Auch Tilo Böhmann ist „eher weniger“ zukunftspessimistisch: „Die Angst, dass Arbeitnehmer wegrationalisiert werden, die hat es auch schon in früheren Automatisierungsprozessen gegeben, man denke an die ersten Computer. Ich glaube, dass es eher Tätigkeiten sein werden, die wegfallen und anders organisiert werden.“ Würden infache Routinetätigkeiten durch Automatisierungsprozesse abgelöst, bestehe die Herausforderung aber darin, dass die verbleibenden, komplexeren Tätigkeiten ein höheres Qualifikationsniveau voraussetzten.
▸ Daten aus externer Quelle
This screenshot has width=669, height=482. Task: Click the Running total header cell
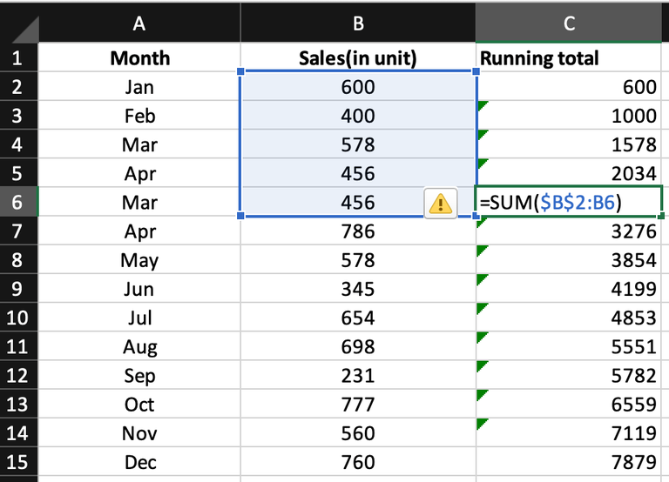[x=570, y=58]
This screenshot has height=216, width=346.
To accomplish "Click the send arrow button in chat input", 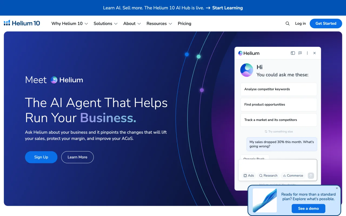I will click(311, 176).
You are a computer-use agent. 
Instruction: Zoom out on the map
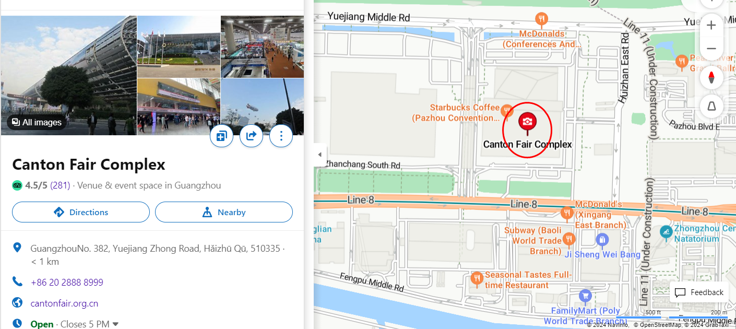coord(711,49)
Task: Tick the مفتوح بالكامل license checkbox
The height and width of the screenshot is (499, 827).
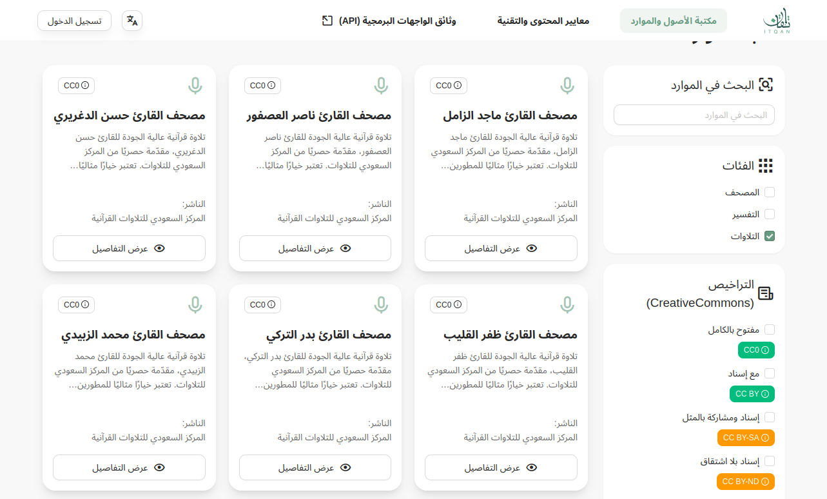Action: pos(770,329)
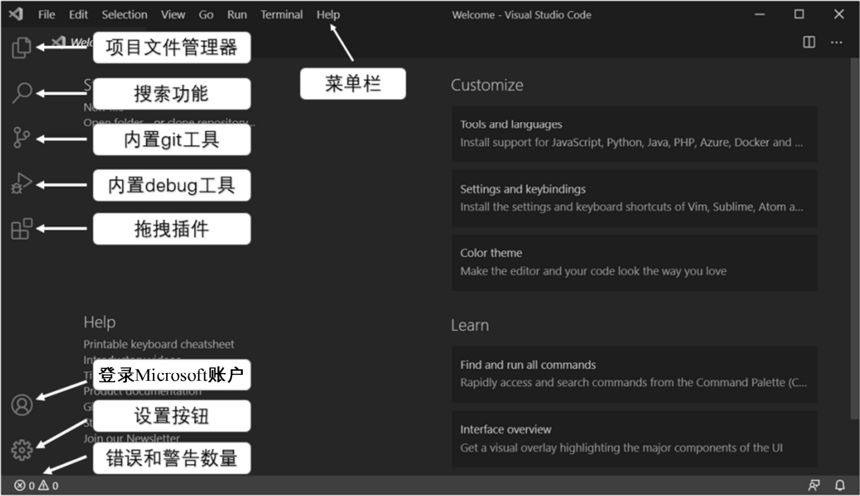Click the Printable keyboard cheatsheet link
Image resolution: width=860 pixels, height=496 pixels.
pos(158,344)
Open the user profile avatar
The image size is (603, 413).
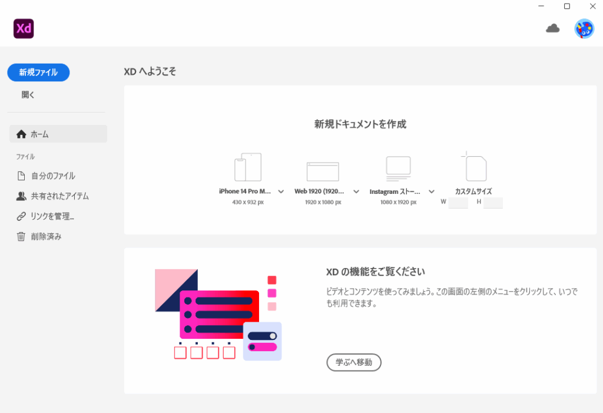click(584, 28)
ARIC-Chef Alois Krtil ist ebenfalls der Meinung, dass sich Stellenprofile mit allen technologischen Entwicklungsschritten, die die Wirtschaft bis dato gemacht habe, etwa im Zuge der Digitalisierung, verändert hätten. „Genau das wird auch passieren, wenn sich Künstliche Intelligenz in unserer Arbeitswelt etabliert.“ Zwar könnte es passieren, dass einzelne Berufszweige den neuen Technologiesprung nicht überleben. „Dafür werden mit der KI gleichzeitig auch viele neue Arbeitsfelder geschaffen.“

Was sich mit KI definitiv verändern werde sei, dass wir Menschen monotone und langweilige Routineaufgaben an Maschinen übergeben und uns stattdessen verstärkt
den Tätigkeiten widmen könnten, bei denen es Kreativität brauche, um neue Ideen zu entwickeln. Und die Intuition, dass diese auch erfolgreich sein werden. Am Ende, davon ist der KI-Experte Krtil überzeugt, seien Menschen immer noch soziale Wesen: „Um gut zusammenarbeiten zu können, brauchen wir Empathie und Nähe. Und das wird auch Künstliche Intelligenz nicht ändern.“

SO LÄUFT’S MIT KI – 5 PRAKTISCHE TIPPS

  1. KI VERSTEHEN LERNEN
    Wer Künstliche Intelligenz in Unternehmensprozesse einbinden will, der muss diese auch verstehen. Wozu ist KI in der Lage und wo liegen ihre Grenzen? Workshops,
    Seminare und Vorträge liefern Impulse.
  2. ZIELE DEFINIEREN
    Bevor eine KI-Strategie im Betrieb eingeführt wird, sollten Ziele definiert werden. Was möchte man konkret erreichen? Worum geht es kurz-, mittel- und langfristig? So werden Anwendungspotenziale erkannt und priorisiert.
  3. AUSREICHEND DATEN SAMMELN
    Damit ein KI-System funktioniert, muss es zunächst trainiert werden. Um beispielsweise Prognosen erstellen zu können, braucht die KI ähnliche, relevante, aktuelle und korrekte Daten, die vorher in ausreichender Menge gesammelt werden müssen.
  4. IN DIE INFRASTRUKTUR INVESTIEREN
    Um eine KI-Lösung in den aktuellen Workflow zu integrieren, braucht ein Unternehmen leistungsstarke Computer und Speicher. Weil sich die KI immer weiterentwickelt, sollte das System regelmäßig gewartet und evaluiert werden.
  5. MITARBEITER INS BOOT HOLEN
    Mitarbeiter sollten in die KI-Weiterentwicklung einbezogen werden. Neben Schulungen sind Feedbacks wichtig: wie gut klappt es mit den neuen KI-Tools im Arbeitsalltag?